## DOCUMENT EXCERPT
“To live my life as a human being, nothing is more important than being able to express myself.”
How would it feel to live in a world where you can’t express yourself? In The Reason I Jump, a documentary-style movie based on a book by Naoki Higashida, you can see the lives of five remarkable young people, who are also non-verbal (or non-speaking) individuals with autism, on how they find their places in this noisy, lively, overwhelming world. This movie serves as an open window for a peek into the world of autism, taking everyone on a roller coaster ride on the ups and downs, denial and acceptance, struggles and joys, in this journey searching for acceptance of neurodivergent individuals.
Why is it interesting?
The movie shows some of the typical features or experience of individuals with autism:
- Being Non-verbal
Do you know that about one third of children with autism are non-verbals (Rose et al., 2016)? Non-verbals refer to individuals that are unable to speak, who would need to rely on other means of communication.
- Hypersensitivity challenges:
This experience is exquisitely captured through the amazing cinematography of the movie. Many individuals with autism are sensitive towards various stimuli, for example, loud sounds, tactiles or visual stimuli (Baum et al., 2015). Individuals with autism experience the world in a different way, and this may provide some explanation on their behaviours, for example self-stimulating behaviours. This sensitivity may also cause fear, as some experience stimuli of the surroundings more intensely than others.
- Self-Stimulatory (Stimming) Behaviours
“Why is the boy/girl flapping their hands?”
“Why is s/he making these odd sounds?”
These might be some common questions people have when encountering children or individuals with autism. Self-stimulating behaviours, or stimming behaviours, are behaviours that provide stimulation and comfort.
- Building friendships
Contrary to popular belief, friendships can be formed without any talks. The movie depicts a unique bond of friendship between two individuals with autism, that can be a common experience among non-verbals. Even though they are unable to communicate verbally, the bond they have formed between them is not in any way less than a typical friendship.

## SUPPLIED RECORDS
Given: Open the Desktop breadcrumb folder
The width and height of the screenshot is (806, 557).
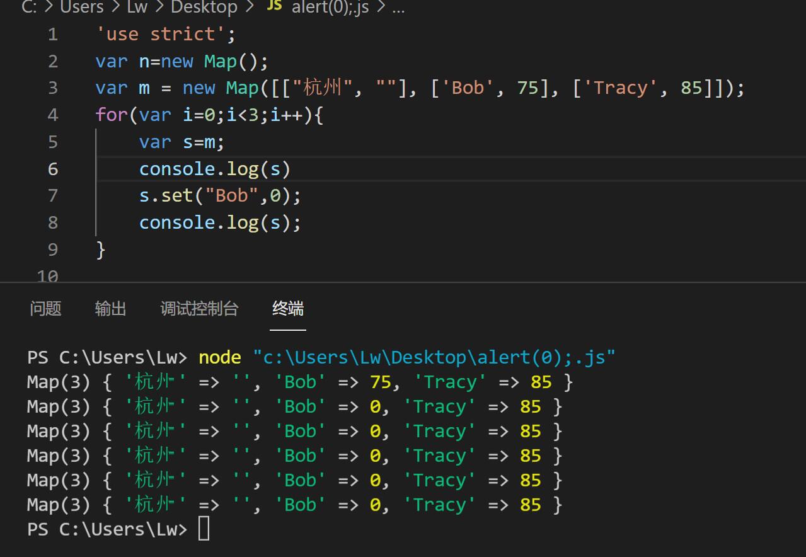Looking at the screenshot, I should (x=204, y=8).
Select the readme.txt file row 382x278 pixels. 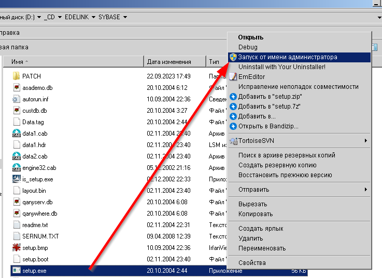pos(35,225)
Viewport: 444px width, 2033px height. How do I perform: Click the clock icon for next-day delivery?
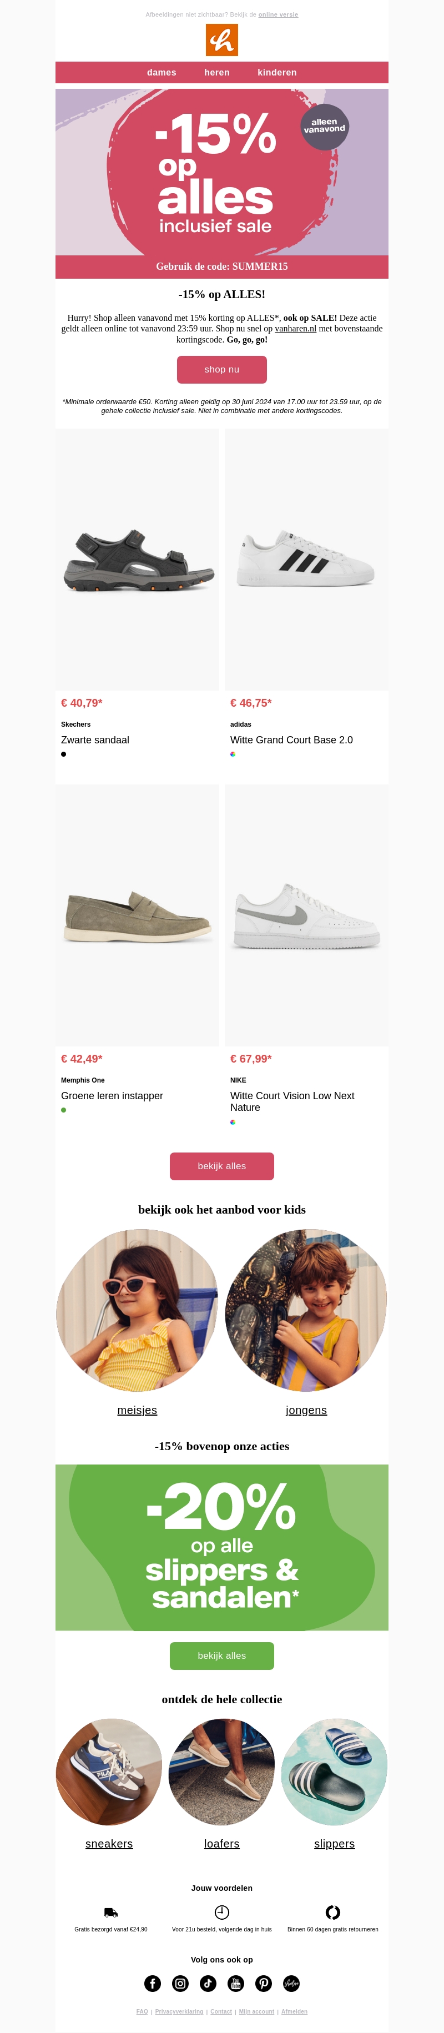tap(222, 1911)
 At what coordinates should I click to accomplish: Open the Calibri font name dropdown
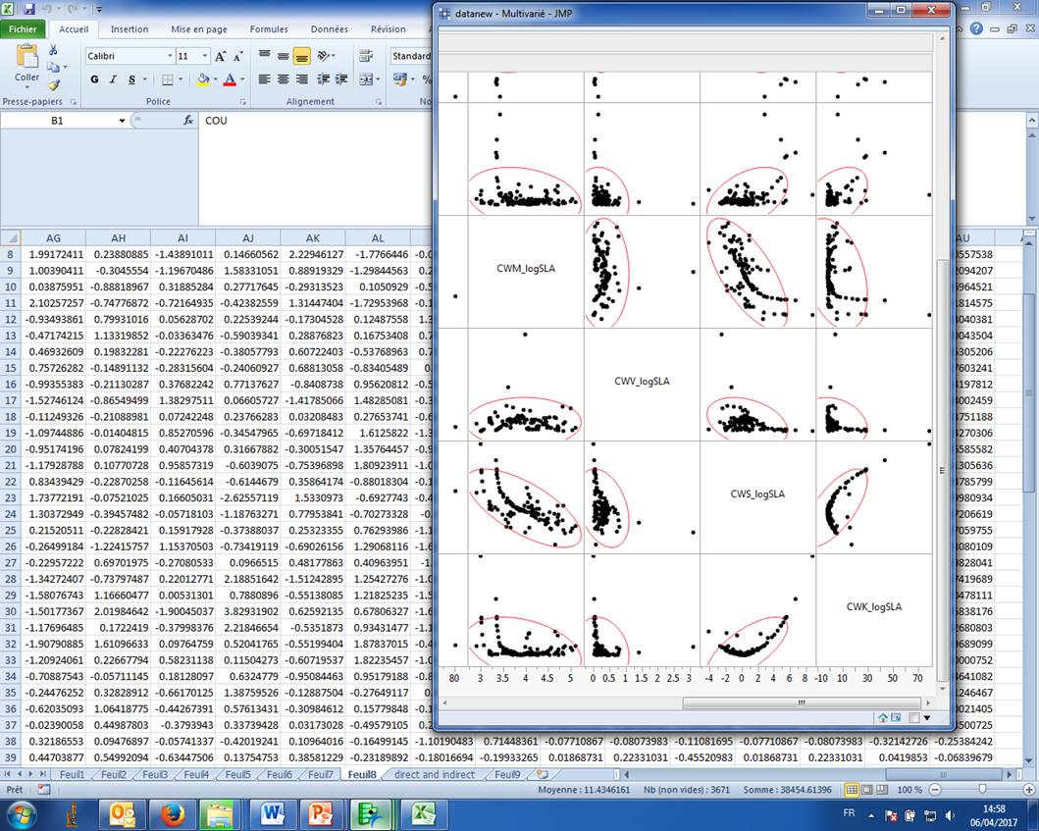tap(169, 56)
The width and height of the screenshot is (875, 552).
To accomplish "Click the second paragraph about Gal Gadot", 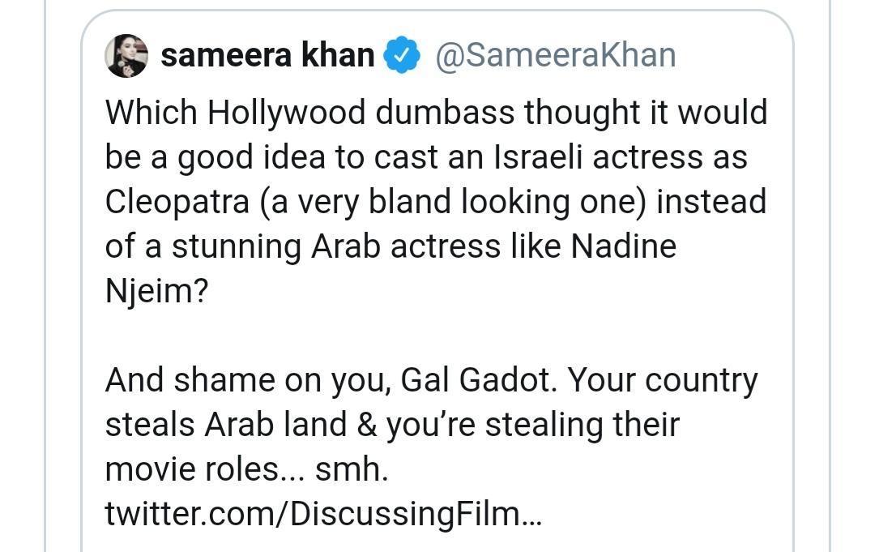I will pyautogui.click(x=431, y=425).
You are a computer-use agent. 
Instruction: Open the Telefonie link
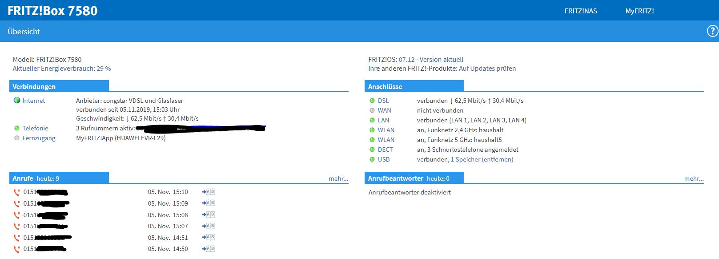click(35, 128)
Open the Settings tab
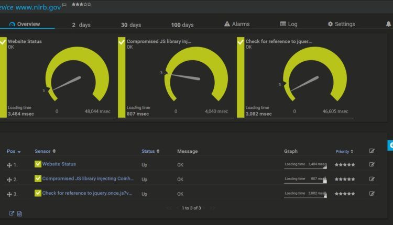 341,24
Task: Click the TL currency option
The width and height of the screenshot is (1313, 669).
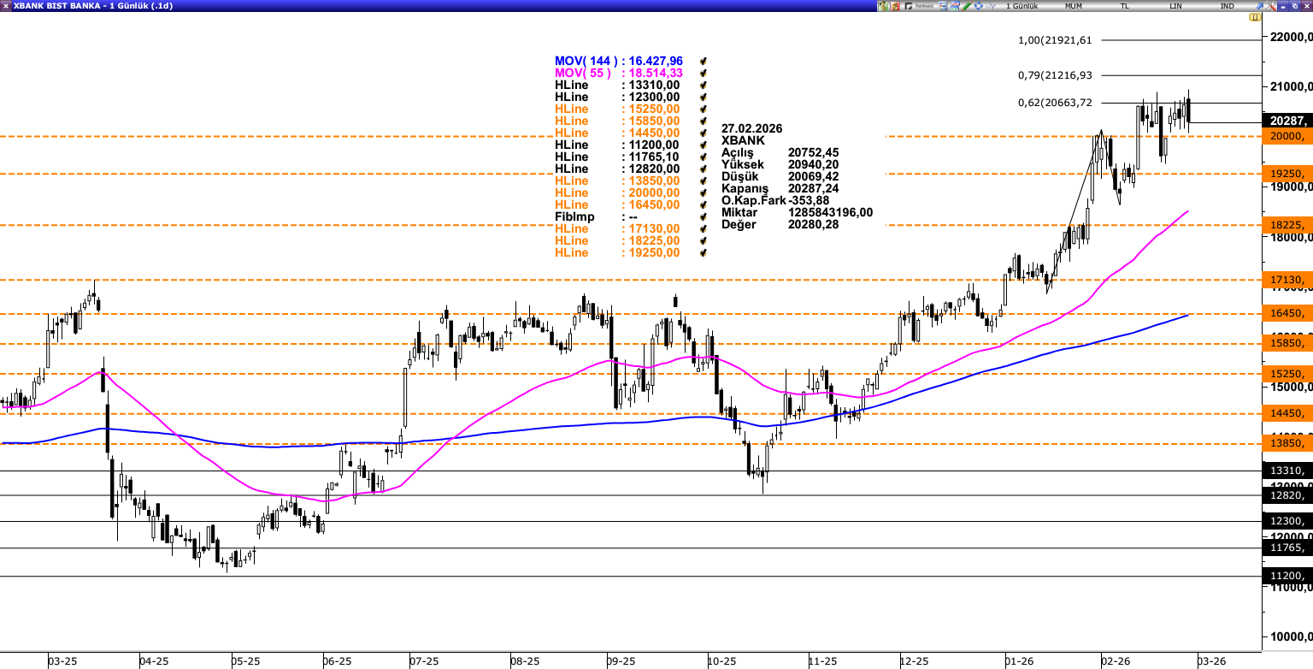Action: [1124, 6]
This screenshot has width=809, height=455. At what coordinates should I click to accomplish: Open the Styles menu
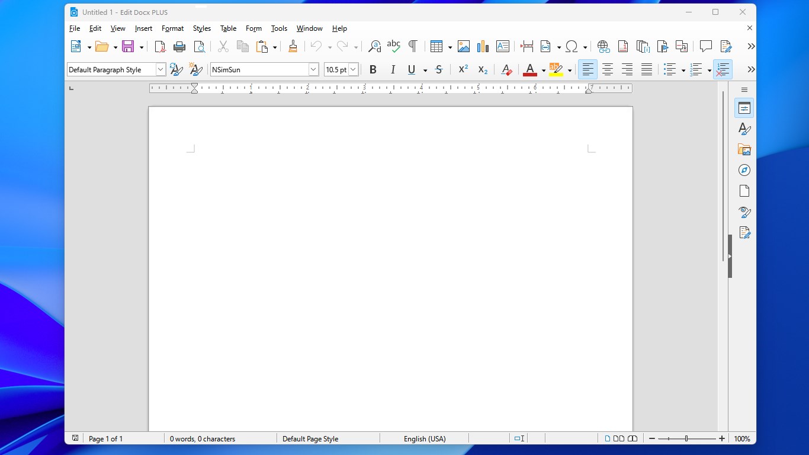(x=201, y=28)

## DIRECTIONS
a – List the typical features or experiences of individuals with autism that the text about The Reason I Jump names as shown in the movie.
b – Pick up the text about The Reason I Jump at the point where it stops and keep writing.
The lines after the text are separate material with no connection to it.

## EXERCISE ANSWERS
a –
- Being Non-verbal
- Hypersensitivity challenges
- Self-Stimulatory (Stimming) Behaviours
- Building friendships

b –
- Rejection, Discrimination & Stereotypes
Can you imagine being rejected and discriminated against just because you are being yourself? Unfortunately, the autism community is no stranger with the experiences of rejection, discrimination and stereotype. The movie (excellently) conveyed these experiences via stories of the characters who are deemed to be cursed or “possessed by demons” who have to fight for basic rights such as proper/adequate education, who prefer to connect with nature over people, because it never judges.
This is why we at EAP, do what we do.
To provide world-class services that support individuals with Autism and their families in leading fulfilling lives.
To make the world a more welcoming place, and to make life a little better for those on the spectrum
And this is why advocating and raising awareness and acceptance on autism are important.
It is not just about knowing more. It is about less hurtful comments, less bullying cases.
It is about access to fair opportunities, changing school policies, bringing a life-changing impact to the whole community.
Ultimately, it is about embracing diversity, it is about creating an inclusive world.
We are thankful for a movie like The Reason I Jump.
For showing us a different way of life.
For teaching us to be compassionate.
For telling us that the experience of life comes in many forms, and all is worth appreciation and respect.
Baum, S. H., Stevenson, R. A., & Wallace, M. T. (2015). Behavioral, perceptual, and neural alterations in sensory and multisensory function in autism spectrum disorder. Progress in neurobiology, 134, 140-160.
Rose, V., Trembath, D., Keen, D., & Paynter, J. (2016). The proportion of minimally verbal children with autism spectrum disorder in a community‐based early intervention programme. Journal of Intellectual Disability Research, 60(5), 464-477.